• [AIM OF THE EXERCISE] Start with the first line of the records below. Output each line exactly, ending with the one that contains "has height=819, width=1456.".

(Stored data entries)
<<<<
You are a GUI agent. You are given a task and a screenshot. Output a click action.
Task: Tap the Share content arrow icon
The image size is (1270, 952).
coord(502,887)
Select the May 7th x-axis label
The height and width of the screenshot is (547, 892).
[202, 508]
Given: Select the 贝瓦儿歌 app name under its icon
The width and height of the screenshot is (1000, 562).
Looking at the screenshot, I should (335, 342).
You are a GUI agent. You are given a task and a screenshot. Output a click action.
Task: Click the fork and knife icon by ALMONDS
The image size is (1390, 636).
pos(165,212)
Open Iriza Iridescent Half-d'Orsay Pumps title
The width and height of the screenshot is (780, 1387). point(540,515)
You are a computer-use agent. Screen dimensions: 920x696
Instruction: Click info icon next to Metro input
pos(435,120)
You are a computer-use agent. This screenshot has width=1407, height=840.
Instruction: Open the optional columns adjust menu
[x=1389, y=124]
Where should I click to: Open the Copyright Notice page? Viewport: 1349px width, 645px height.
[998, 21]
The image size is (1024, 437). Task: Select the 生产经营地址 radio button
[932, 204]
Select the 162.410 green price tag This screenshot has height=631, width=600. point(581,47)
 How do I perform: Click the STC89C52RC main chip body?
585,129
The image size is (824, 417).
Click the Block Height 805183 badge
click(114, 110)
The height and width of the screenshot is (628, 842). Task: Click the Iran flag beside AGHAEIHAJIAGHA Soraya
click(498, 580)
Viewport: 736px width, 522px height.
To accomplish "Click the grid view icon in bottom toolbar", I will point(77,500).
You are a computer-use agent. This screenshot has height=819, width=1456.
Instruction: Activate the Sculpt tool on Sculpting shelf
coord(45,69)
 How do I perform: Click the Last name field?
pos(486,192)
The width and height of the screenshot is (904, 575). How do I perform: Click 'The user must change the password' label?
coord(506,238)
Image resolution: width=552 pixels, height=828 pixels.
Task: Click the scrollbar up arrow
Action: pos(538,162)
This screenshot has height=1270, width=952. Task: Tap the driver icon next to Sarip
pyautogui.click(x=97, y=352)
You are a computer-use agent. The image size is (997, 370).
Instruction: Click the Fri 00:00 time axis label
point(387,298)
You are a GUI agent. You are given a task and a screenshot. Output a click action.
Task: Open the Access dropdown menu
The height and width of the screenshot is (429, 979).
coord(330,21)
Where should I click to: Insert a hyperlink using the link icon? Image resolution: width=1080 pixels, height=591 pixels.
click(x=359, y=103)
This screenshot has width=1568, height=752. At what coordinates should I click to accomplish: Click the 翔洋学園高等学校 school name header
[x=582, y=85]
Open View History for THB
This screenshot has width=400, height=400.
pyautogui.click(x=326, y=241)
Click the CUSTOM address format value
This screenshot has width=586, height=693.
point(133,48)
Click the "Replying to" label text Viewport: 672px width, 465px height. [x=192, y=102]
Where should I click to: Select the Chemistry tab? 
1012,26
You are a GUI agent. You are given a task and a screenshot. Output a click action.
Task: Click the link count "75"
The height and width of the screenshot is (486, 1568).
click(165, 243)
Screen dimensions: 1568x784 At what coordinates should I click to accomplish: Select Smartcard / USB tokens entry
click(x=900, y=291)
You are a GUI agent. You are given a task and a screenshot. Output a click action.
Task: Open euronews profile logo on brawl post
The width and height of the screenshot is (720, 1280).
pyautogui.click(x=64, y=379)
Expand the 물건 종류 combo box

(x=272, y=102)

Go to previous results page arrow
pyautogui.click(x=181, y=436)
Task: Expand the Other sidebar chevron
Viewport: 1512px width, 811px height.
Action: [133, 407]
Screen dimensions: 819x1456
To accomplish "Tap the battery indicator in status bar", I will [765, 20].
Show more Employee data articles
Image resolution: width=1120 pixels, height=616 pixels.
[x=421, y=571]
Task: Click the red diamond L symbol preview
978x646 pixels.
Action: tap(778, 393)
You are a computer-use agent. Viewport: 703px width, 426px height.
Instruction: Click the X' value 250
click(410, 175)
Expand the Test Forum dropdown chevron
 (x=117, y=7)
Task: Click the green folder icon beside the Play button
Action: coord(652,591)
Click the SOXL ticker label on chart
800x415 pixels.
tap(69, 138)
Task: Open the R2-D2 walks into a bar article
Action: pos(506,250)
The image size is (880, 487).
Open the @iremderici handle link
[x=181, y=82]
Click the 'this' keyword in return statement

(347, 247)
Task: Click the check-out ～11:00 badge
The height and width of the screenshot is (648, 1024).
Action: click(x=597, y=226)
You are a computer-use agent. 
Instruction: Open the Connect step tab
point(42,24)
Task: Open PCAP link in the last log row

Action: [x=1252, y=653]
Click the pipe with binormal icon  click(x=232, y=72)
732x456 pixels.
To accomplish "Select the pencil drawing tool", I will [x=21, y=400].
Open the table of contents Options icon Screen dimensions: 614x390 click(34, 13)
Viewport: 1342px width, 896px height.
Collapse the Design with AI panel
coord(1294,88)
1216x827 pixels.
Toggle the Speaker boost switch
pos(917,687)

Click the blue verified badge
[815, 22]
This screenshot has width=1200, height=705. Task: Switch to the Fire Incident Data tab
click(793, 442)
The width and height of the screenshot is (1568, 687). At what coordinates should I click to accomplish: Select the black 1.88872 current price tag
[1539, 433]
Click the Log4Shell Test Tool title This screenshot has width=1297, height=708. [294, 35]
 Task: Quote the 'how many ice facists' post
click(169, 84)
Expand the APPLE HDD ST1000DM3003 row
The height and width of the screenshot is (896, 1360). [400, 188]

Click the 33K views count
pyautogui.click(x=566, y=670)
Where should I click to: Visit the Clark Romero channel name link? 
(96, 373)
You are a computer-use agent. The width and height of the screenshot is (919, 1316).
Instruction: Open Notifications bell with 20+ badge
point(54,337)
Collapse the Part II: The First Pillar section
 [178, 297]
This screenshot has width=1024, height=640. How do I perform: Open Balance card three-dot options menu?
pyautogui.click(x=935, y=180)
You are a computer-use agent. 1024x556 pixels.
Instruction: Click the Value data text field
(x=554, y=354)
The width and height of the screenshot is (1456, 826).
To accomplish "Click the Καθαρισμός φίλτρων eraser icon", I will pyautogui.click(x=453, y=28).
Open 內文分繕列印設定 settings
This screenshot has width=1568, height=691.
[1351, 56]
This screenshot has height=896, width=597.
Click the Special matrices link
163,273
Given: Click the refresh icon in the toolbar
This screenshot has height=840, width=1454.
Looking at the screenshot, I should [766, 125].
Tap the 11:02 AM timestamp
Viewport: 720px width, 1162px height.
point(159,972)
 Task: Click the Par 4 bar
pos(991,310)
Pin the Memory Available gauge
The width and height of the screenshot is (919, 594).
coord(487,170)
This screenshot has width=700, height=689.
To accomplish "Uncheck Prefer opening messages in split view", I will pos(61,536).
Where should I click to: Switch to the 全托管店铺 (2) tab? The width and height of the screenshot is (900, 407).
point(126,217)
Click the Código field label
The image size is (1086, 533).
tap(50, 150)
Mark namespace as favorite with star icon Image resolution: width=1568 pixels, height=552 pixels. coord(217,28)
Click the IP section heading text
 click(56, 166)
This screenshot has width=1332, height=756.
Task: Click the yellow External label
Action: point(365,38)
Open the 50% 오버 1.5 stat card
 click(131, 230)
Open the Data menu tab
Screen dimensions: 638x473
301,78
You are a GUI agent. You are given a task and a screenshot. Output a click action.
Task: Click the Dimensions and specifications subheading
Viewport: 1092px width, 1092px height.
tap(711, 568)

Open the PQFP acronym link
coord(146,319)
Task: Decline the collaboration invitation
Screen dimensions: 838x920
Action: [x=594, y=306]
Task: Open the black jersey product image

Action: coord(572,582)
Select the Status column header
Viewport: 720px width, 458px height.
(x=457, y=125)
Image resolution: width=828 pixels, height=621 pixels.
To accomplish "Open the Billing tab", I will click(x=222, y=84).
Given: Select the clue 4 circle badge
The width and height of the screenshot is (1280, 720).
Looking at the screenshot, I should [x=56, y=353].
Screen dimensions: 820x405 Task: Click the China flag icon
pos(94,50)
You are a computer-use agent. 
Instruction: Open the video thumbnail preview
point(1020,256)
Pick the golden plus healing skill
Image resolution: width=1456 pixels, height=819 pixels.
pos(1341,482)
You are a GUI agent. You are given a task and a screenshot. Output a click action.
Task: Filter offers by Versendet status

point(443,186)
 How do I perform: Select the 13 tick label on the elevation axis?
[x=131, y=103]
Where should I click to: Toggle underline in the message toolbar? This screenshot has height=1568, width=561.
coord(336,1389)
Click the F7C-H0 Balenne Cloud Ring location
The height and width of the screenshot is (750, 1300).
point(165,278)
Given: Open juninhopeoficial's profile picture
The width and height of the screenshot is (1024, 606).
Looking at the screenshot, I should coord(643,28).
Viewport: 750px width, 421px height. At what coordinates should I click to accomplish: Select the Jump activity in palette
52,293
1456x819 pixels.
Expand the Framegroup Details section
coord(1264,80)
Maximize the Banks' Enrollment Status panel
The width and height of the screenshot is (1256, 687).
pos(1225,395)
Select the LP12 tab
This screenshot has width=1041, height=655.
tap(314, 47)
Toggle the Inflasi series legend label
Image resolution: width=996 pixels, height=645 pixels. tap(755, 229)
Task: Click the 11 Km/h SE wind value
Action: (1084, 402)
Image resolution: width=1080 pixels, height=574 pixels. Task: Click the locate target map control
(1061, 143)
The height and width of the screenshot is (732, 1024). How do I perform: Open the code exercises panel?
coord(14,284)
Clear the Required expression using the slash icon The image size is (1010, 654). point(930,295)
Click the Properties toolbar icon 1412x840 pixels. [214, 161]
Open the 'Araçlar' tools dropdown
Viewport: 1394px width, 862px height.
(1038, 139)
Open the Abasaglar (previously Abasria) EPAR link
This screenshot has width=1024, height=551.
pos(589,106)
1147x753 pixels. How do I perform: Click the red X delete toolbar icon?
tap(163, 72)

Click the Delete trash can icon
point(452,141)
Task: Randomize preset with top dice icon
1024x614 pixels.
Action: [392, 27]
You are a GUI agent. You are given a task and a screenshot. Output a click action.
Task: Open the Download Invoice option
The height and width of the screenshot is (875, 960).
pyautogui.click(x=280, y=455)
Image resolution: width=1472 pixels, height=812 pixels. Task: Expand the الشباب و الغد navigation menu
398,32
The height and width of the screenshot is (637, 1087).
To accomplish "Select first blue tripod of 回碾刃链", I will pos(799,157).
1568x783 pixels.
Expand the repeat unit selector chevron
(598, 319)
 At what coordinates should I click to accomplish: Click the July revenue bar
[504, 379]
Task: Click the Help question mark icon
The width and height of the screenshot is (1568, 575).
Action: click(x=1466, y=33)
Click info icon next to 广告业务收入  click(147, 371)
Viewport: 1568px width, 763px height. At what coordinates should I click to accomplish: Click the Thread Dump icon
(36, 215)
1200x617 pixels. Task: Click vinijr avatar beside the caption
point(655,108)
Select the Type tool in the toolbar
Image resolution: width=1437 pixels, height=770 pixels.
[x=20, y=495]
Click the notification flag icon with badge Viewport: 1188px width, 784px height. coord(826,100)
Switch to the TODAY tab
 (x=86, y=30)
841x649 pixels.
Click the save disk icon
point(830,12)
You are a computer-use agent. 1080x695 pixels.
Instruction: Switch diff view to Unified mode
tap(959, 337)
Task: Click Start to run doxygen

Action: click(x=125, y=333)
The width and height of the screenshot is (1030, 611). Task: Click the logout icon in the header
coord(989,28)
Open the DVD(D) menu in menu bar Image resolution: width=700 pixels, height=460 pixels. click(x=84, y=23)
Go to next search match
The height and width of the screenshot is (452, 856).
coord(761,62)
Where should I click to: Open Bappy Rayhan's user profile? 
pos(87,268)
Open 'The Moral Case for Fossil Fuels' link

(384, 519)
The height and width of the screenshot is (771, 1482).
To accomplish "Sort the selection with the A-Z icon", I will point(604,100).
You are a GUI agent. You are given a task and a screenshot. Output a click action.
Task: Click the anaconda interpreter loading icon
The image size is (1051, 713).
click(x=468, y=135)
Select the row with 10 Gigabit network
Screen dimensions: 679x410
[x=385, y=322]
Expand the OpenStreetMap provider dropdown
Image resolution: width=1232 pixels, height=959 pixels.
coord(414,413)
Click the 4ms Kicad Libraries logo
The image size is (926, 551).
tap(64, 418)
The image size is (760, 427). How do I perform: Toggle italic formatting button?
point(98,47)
>>>>
• [SOLVED EXERCISE]
You are a GUI agent. You are given a task and a screenshot. Output a click action.
Task: Tap the Share content arrow icon
The image size is (1270, 952).
coord(502,887)
Select the May 7th x-axis label
The height and width of the screenshot is (547, 892).
[202, 508]
Given: Select the 贝瓦儿歌 app name under its icon
The width and height of the screenshot is (1000, 562).
Looking at the screenshot, I should (335, 342).
You are a GUI agent. You are given a task and a screenshot. Output a click action.
Task: Click the fork and knife icon by ALMONDS
The image size is (1390, 636).
pos(165,212)
Open Iriza Iridescent Half-d'Orsay Pumps title
The width and height of the screenshot is (780, 1387). point(540,515)
You are a computer-use agent. Screen dimensions: 920x696
Instruction: Click info icon next to Metro input
pos(435,120)
You are a computer-use agent. This screenshot has width=1407, height=840.
Instruction: Open the optional columns adjust menu
[x=1389, y=124]
Where should I click to: Open the Copyright Notice page? Viewport: 1349px width, 645px height.
[998, 21]
The image size is (1024, 437). Task: Select the 生产经营地址 radio button
[932, 204]
Select the 162.410 green price tag This screenshot has height=631, width=600. point(581,47)
 How do I perform: Click the STC89C52RC main chip body?
585,129
The image size is (824, 417).
Click the Block Height 805183 badge
click(114, 110)
The height and width of the screenshot is (628, 842). Task: Click the Iran flag beside AGHAEIHAJIAGHA Soraya
click(498, 580)
Viewport: 736px width, 522px height.
To accomplish "Click the grid view icon in bottom toolbar", I will point(77,500).
You are a computer-use agent. This screenshot has height=819, width=1456.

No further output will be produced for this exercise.